When the costs of the war in Afghanistan are mentioned in news stories, it is usually in terms of the amount the US spent and the number of US military forces killed and injured. But those losses were due to deliberate choices made by the US to invade another country. They rarely mention the number of Afghans killed and injured and the scale of the destruction that was wreaked on that country. Those were losses that the Afghans had no choice over.


  1. sonofrojblake says

    “So where is the next quagmire going to be?”

    My money would be on Syria. Maybe Iran?

  2. seachange says

    Two weak attempts were already made towards Venezuela. The Fake News was willing to comply but FORMER president Trump wasn’t.

  3. Who Cares says

    An open attempt at invading Syria will, thanks to the Russians there turn into WW3.
    For Iran, if they can’t handle Afghanistan they can’t handle Iran, and the rest of the world will be kind of really annoyed for the oil supply disruption. Worse this will be the catalyst for their nuclear program.
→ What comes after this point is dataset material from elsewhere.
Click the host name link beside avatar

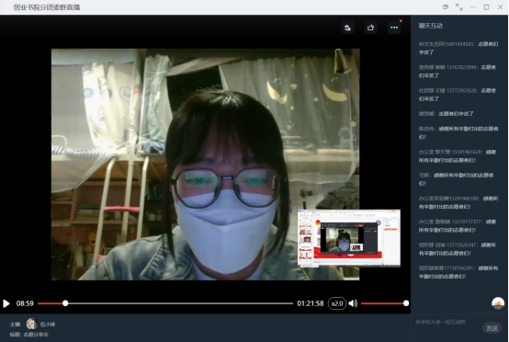click(x=48, y=325)
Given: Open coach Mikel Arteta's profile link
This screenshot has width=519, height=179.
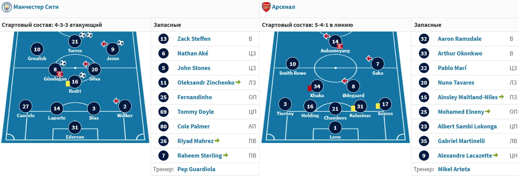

At least only Russia has a direct border with Iran so weaponry, training and ‘volunteers’ will come only from Russia and not also from China.

  4. mnb0 says

    “Imperial hubris is a powerful narcotic that produces grandiose delusions.”
    Dutch politicians learned that between 1945 -- 1950 during the Indonesian Independence War.

    “The indelible lesson that was supposed to have been hammered home by the Vietnam experience was …..”
    And of course the USA could have learned that lesson long before.
    1. The French learned it in 1954 after the Bien Bien Phu fiasco. Fun fact: president Kennedy was the American president who thought who could do better. It never harmed his popularity, especially among liberals.
    2. The aforementioned Indonesian Independence War could have taught a lesson too: since then military victories do not automatically result in political victories anymore. Moreover -- had the American intelligence service done its work properly -- it could have predicted what the Vietnam War would be like. The IDW was exactly as cruel, including Dutch versions of My Lai. Eg google Ragawede.

  5. Dunc says

    I don’t think Syria can count as the next quagmire, since it’s been a quagmire for the US at least since it was covertly invaded during the Obama administration.

    The way the US seems to be going, I wouldn’t be entirely surprised if the next quagmire is Texas.

  6. says

    The fingerpointing is a distraction. Those doing it were ALL supporters of invasion -- politicians, media cheerleaders, spooks and paid terrorists, wall street.

    Those who were against invasion since before it began have been silenced by the same gangs of criminals. The lie has been repeated so often (“nobody predicted a quagmire / no WMDs!”) that no one will admit there was anti-war opposition in 2001.

  7. anat says

    The Taliban own much of the opium business now. The US could bring them down by decriminalizing opium and all its products. Any chance for that?

  8. Pierce R. Butler says

    Who Cares @ # 5: At least only Russia has a direct border with Iran …

    Say what? You gotta go through at least Azerbaijan to get from one to the other, or build a fleet to sail down the Caspian Sea (not the waterway of choice for practically anybody).

    Remember the good ol’ days when the US entertained serious rumblings about intervening militarily in Georgia?

  9. seachange says

    There are currently Russian …peacekeeping… troops in Azerbaijan. It is not as improbable as you think.